» Provided text:
Even if the representations by Taylor and Barker must be imputed to Thornton, moreover, Dansby has not presented a substantial claim that the outcome would have been different. As discussed above, there was no prejudice from the alleged failures to present a self-defense theory or to cross-examine McDuffie more extensively. If the prior representation of Brenda by Thornton’s husband deterred Thornton from casting her in a negative light, Dans-by points to nothing about Brenda’s life that might have been exploited by the defense to overcome the substantial evidence of Dansby’s guilt.
For these reasons, we conclude that Dansby has not shown that Claim IV presents a substantial claim of ineffective assistance of trial counsel that would justify an equitable exception to procedural default, even assuming that Dansby’s postconviction counsel was ineffective. The district court properly dismissed Claim TV.
Claim XV. In Claim XV, Dansby raises five sub-claims that trial counsel was ineffective during the penalty phase of his
*838 trial. We conclude that none of those sub-claims is substantial enough to warrant an equitable exception to procedural default. Another sub-claim was presented in state postconviction proceedings and is therefore not proeedurally defaulted. The cer-tifícate of appealability is revoked as to that issue.First, Dansby claims that trial counsel was ineffective for not investigating his early life. He explains that most of his siblings were born of his mother’s extramarital affairs. He alleges that both of his parents grew up in difficult homes, and that their marriage—before they separated when Dansby was fourteen years old— was characterized by arguments and physical altercations in front of Dansby and his siblings. Most of the proffered evidence relates not to Dansby’s life, but to the lives of his parents. It is not the kind of “powerful” undeveloped evidence that might establish a reasonable probability of a different sentence. See Wiggins v. Smith, 539 U.S. 510, 534-36, 123 S.Ct. 2527, 156 L.Ed.2d 471 (2003). There is not a substantial claim of prejudice.

» Collected material:

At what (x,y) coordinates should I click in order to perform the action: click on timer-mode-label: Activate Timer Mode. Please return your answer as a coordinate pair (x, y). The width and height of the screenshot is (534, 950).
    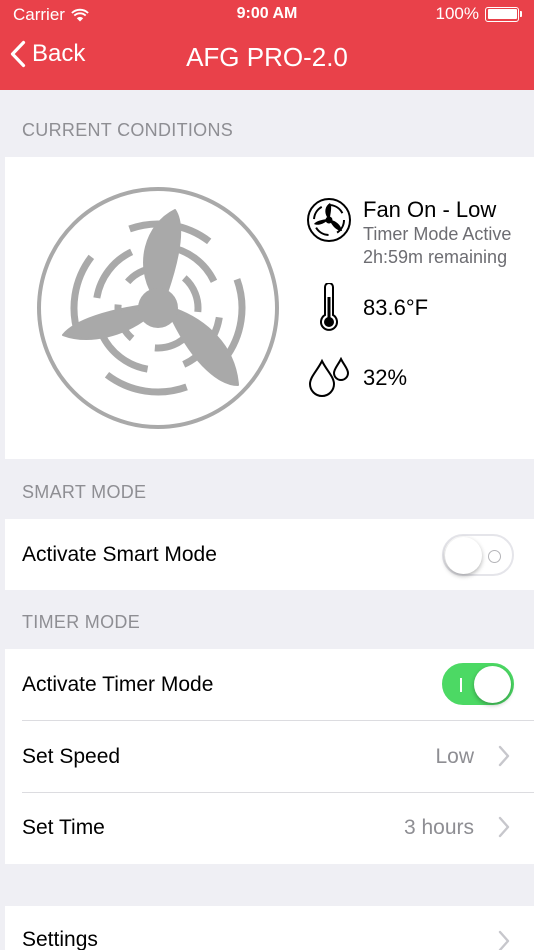
    Looking at the image, I should click on (118, 684).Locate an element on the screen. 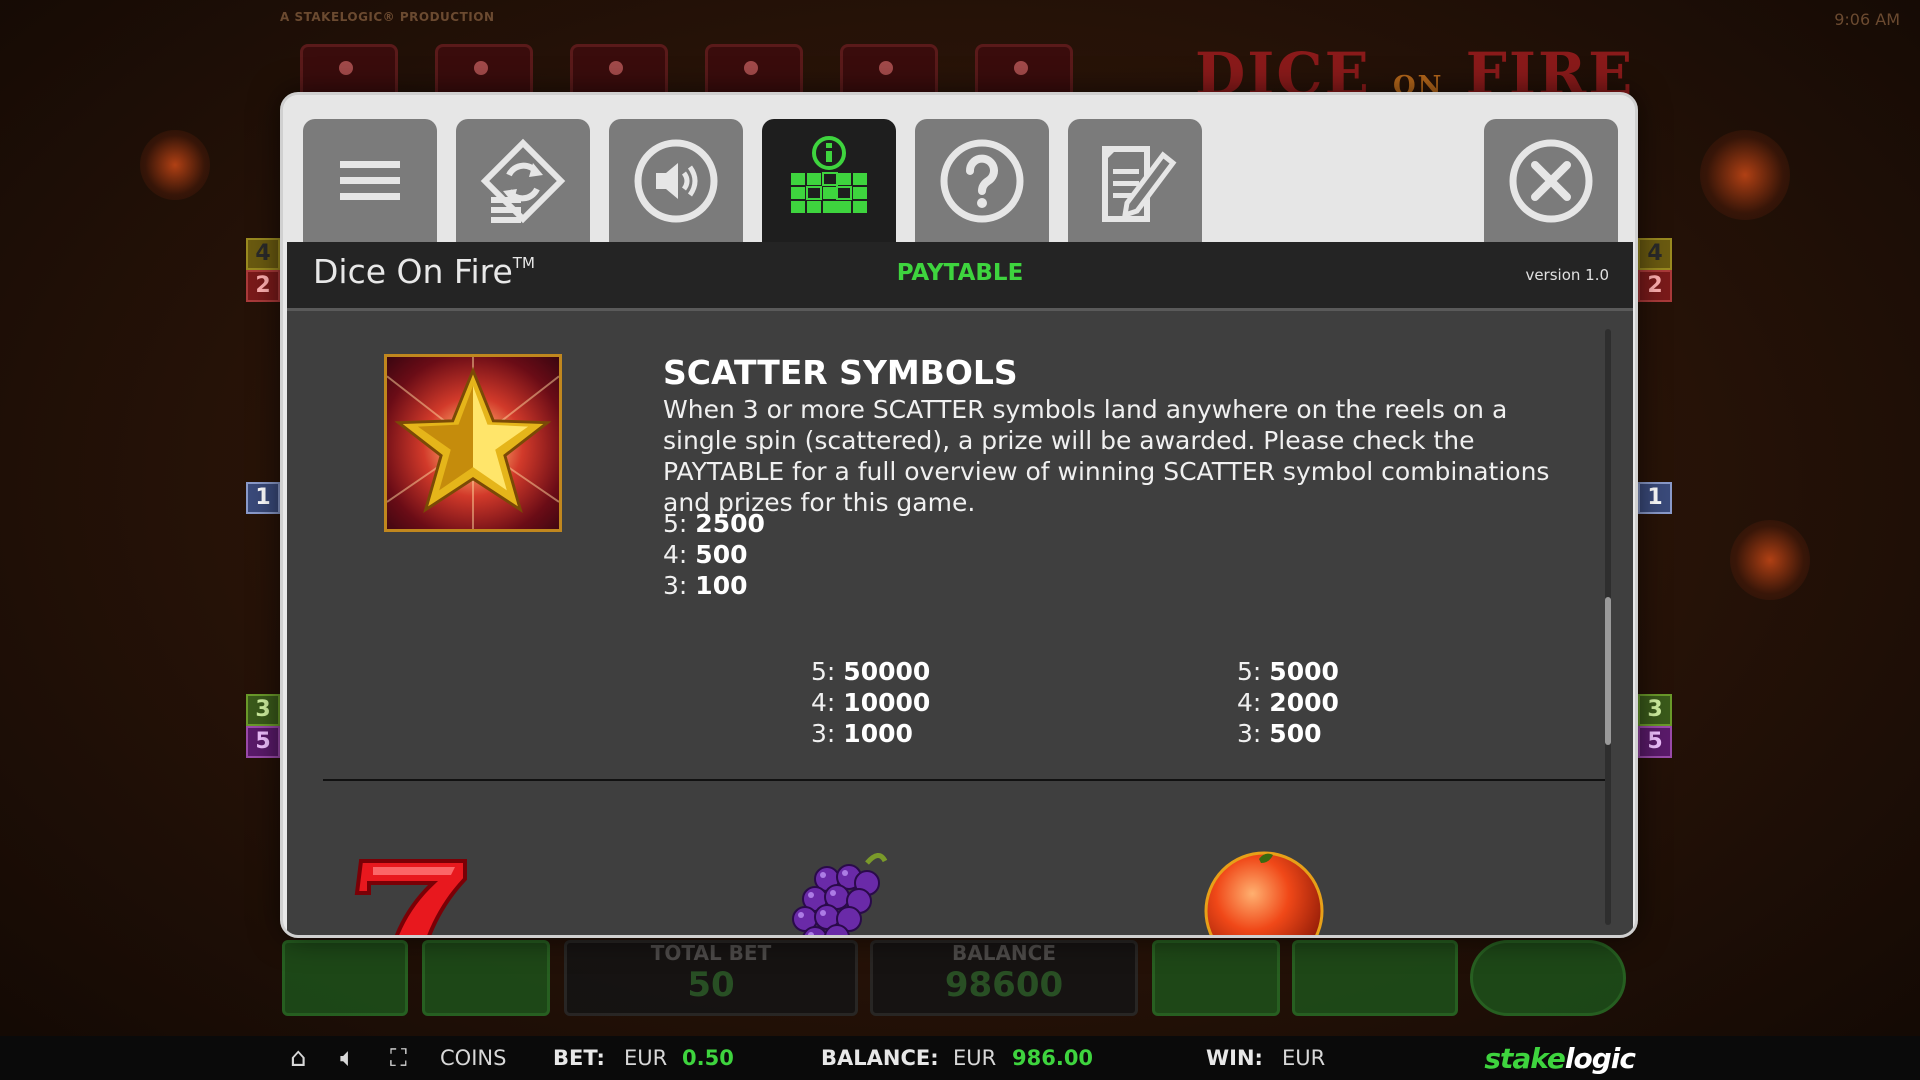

» Task prompt:
Answer these questions from the court opinion excerpt:
(a) Whose husband previously represented Brenda?
(b) How many sub-claims does Dansby raise in Claim XV?
(c) How old was Dansby when his parents separated?

» Solution to the exercise:
(a) Thornton's husband
(b) Five
(c) Fourteen